Ich verstehe Spiritualität…
…. als einen Erfahrungsweg. Eine spirituelle Lebenshaltung kann niemandem aufgedrängt oder angelernt werden. Sie besteht nicht in der Übernahme fertiger Formeln, sondern wächst aus der Integration umfassender und vielfältiger eigener Lebenserfahrung. Spiritualität setzt einerseits den Glauben mit dem Alltagsleben in Beziehung und hilft andererseits, den alltäglichen Erfahrungen aus der Glaubensüberzeugung heraus Tiefe und Sinn zu geben.

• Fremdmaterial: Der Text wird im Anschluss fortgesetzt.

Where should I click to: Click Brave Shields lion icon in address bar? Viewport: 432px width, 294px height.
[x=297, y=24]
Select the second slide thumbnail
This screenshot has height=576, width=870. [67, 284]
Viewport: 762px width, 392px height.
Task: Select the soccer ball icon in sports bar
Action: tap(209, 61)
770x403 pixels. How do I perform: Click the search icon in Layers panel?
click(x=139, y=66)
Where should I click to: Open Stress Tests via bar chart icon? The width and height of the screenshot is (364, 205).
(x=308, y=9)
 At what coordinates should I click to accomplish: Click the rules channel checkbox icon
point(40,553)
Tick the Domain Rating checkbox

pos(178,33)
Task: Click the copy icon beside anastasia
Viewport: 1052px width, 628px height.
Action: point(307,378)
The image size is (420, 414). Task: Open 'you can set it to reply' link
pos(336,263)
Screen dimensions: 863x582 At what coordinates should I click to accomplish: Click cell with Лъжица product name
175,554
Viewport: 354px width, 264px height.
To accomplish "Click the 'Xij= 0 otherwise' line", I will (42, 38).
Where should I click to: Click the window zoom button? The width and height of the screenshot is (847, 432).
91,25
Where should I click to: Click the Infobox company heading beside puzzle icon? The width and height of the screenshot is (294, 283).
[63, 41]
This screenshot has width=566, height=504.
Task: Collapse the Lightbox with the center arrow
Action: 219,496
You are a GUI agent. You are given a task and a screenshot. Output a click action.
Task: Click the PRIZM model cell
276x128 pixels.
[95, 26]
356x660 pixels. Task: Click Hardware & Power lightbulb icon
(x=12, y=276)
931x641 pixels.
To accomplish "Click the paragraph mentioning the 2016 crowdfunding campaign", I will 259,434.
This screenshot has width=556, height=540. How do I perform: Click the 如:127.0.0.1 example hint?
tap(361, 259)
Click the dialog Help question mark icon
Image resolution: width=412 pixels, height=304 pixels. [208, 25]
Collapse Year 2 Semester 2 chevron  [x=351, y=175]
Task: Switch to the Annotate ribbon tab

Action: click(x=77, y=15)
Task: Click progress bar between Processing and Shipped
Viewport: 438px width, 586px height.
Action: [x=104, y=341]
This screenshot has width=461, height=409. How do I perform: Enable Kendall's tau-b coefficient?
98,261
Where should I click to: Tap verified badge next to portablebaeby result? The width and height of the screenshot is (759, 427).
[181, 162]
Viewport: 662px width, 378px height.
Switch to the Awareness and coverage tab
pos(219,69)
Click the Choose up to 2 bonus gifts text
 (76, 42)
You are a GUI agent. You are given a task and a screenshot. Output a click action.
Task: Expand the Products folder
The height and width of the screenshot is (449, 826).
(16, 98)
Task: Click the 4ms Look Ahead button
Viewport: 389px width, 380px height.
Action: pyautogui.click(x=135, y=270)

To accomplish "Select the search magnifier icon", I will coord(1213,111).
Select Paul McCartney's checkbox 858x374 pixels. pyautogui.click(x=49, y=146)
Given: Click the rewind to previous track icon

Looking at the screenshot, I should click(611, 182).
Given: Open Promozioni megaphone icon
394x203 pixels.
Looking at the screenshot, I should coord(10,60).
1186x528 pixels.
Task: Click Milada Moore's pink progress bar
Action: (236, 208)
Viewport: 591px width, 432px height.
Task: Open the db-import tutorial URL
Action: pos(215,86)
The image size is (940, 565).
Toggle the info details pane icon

…. als einen Weg kritischer Vergewisserung. Spiritualität hat es zu tun mit dem letzten Grund, der mich trägt. Das ernsthafte Mühen um eine spirituelle Lebenshaltung beinhaltet die kritische Auseinandersetzung mit den Grundlagen der eigenen Glaubensüberzeugung und fördert damit ebenso die Bildung des persönlichen Gewissens wie ein vertieftes Verständnis des Glaubens.
…. als einen Weg der Einheit von Glauben und Leben. Spiritualität dient dem Bemühen, das eigene Leben aus einer einheitlichen Perspektive begreifen zu können und Weltliches und Religiöses nicht als zwei voneinander getrennte Bereiche zu erfahren. Gottesverhältnis und Weltverhältnis gehören untrennbar zusammen; eine spirituelle Lebenshaltung verbindet diese beiden Dimensionen zu einem einheitlichen Erfahrungsbereich. Sie ist nicht nur geprägt durch die persönliche Gottesbeziehung, sondern wirkt auch hinein in den zwischenmenschlichen und gesellschaftlichen Bereich.
…. als einen Weg von innen nach außen. Weil sie alle Dimensionen des Lebens umfasst, hat Spiritualität so gut wie immer auch politische Wirkungen. Echte Spiritualität tritt mit konkretem gesellschaftlichem Engagement allem entgegen, was Leben hindert, verletzt oder begrenzt. Sie ist damit – als gelebte Form religiöser Überzeugung – geradezu prädestiniert, auch in die Diskurse einer säkularen Gesellschaft das Sinnpotential des Glaubens einzuspeisen.